Ace in the hole

by Alun Thomas

Saxon just released their 15th studio album, ''Killing Ground'' at the end of September, two years to the day the underwhelming ''Metal Head'' hit the shelves. But earlier this year a rarities collection was unveiled that was far more interesting than the promise of a new recording. ''Diamonds And Nuggets'' is an assortment of unreleased songs and alternate takes of Saxon classics compiled by ex-Saxon guitarist Graham Oliver who left the band in acrimonious circumstances in 1995.

Oliver was Saxon's original guitarist but was fired after he illegally allowed a live Saxon recording to be released without the band's consent. He has since gone on to form an alternate Saxon, with fellow Saxon original, bassist Steve Dawson (1977-86). Interestingly this lineup has as many original members as the official version, which boasts Biff Byford and Paul Quinn. This move has caused all sorts of rancor between both bands but the ''Diamonds And Nuggets'' CD is more than a curiosity. The main reasons to own ''Diamonds'' are to hear the three ''Power And The Gory'' tracks that never made the final album. These songs ''Turn Out The Lights,'' ''Coming To The Rescue'' and ''Make 'Em Rock'' are Saxon at their peak. Heavy, melodic and totally aggressive, they are the last of the ''old'' Saxon style before the slight decline that started with 1984's ''Crusader.''

How these never made the final cut I'll never know. The actual album is a classic but these might have furthered it. ''Turn Out The Lights'' is about an ex-circus performer ''who used to walk the high wire'' but is put out of work when the circus closes down and is reduced to nothing. Strange lyrics and subject matter but Biff's always been known for that. One song in particular, ''Make 'Em Rock'' really puts the fire out and is better than several songs on the final album, think ''Midas Touch'' and ''Watching The Sky.''

Tragically, these songs had gone unheard for 17 years until Oliver had the sense to dig them out. The rest of the 16 songs are various live tracks and demos from early versions of Saxon. It is worthwhile to hear ''Freeway Mad,'' ''Frozen Rainbow,'' ''See The Light Shining'' and ''Still Fit To Boogie'' just to marvel in their crudeness as many were recorded in the 1976-77 period -- two years before Saxon's debut album came out.
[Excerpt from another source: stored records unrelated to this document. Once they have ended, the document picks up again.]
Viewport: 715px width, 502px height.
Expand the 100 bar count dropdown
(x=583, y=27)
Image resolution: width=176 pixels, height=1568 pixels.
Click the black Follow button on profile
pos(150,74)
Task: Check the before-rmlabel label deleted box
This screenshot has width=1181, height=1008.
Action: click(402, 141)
''Aren't You Glad To Be Alive?'' is an early Saxon gem that never made the cut for any Saxon album and is similar to Kiss' ''Let Me Go Rock 'N' Roll.''

Byford and Quinn's pre-Saxon outfit, Coast, are showcased by ''Lift Up Your Eyes,'' a less than two minute rocker that has little in common with early Saxon.

Similarly Dawson and Quinn's early efforts, ''Walking'' and ''Anne Marie'' are not in focus with the later sound, more of a labored early 70's Uriah Heep. It's an intriguing mixture though, essential for any Saxon fan.
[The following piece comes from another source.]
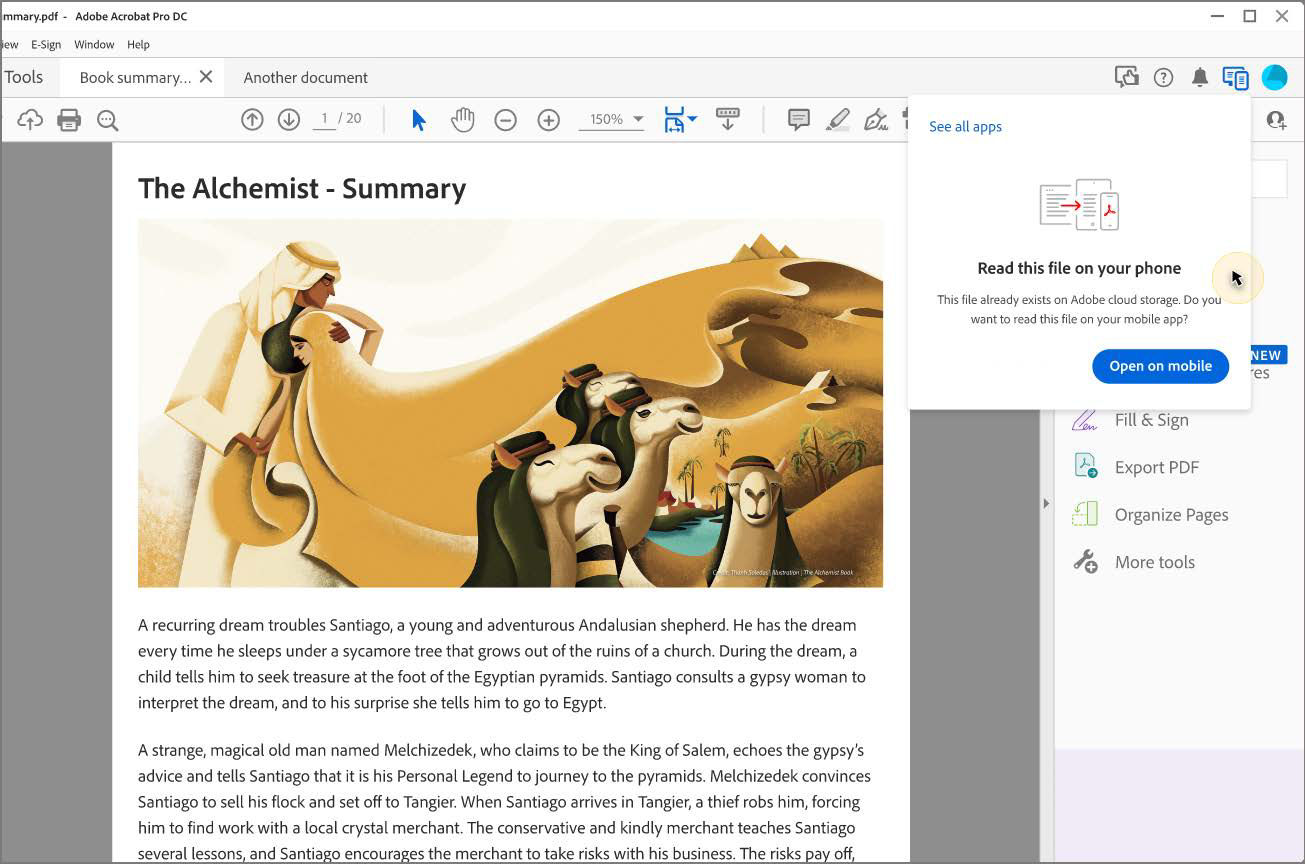Select the Hand pan tool
The width and height of the screenshot is (1305, 864).
tap(462, 120)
What separates this from modern day Saxon is its unpredictability. In the songs is a mixture of styles that remain within the realms of traditional rock 'n' roll.

Saxon in 2001 have hit a stalemate that involves the uneasy combination of old and new Saxon. Old being a few faster numbers and new being a more modern down-tuned sound that does not suit the band. This was a trend started on 1997's ''Unleash The Beast'' and continued on ''Metal Head.'' I do not dispute their right to toy with this mixture but Saxon succeded mainly as barroom boogie merchants than some brooding gothic outfit. Mind you, with one of the new songs titled ''Rock Is Our Life'' maybe their hearts are still in the right place.

Saxon fell into this situation because of the influences of bassist Nibbs Carter and guitarist Doug Scarrat, both (marginally) younger members who have brought updated sounds into the mix. Carter has been around since 1991 and been involved with more traditional Saxon moments like ''Solid Ball Of Rock'' and ''Forever Free.'' But he changed tack with the last two albums and convinced Biff to alter things. If Oliver was around this might not have happened.

It is undeniable to me how much more satisfying it was to hear the rarities rather than go back and listen to ''Metal Head'' -- probably because this is how I would like Saxon to sound, although I accept they never will again.

Saxon have triumphantly (a shocking line) revived a career that seemed dead five years ago. I'll give them that. But I would still go and see the bogus Saxon. They contain two original members and surely are capable of delivering musically. It's not the same without Biff but you can't stop powerful music which was early Saxon's trademark.

More importantly (and worryingly) this other Saxon might be playing a more pure style of metal than Biff's boys right now. Until I hear them I can't say. But when I hear ''Killing Ground,'' I might have more to add. If it flops you won't hear anything at all.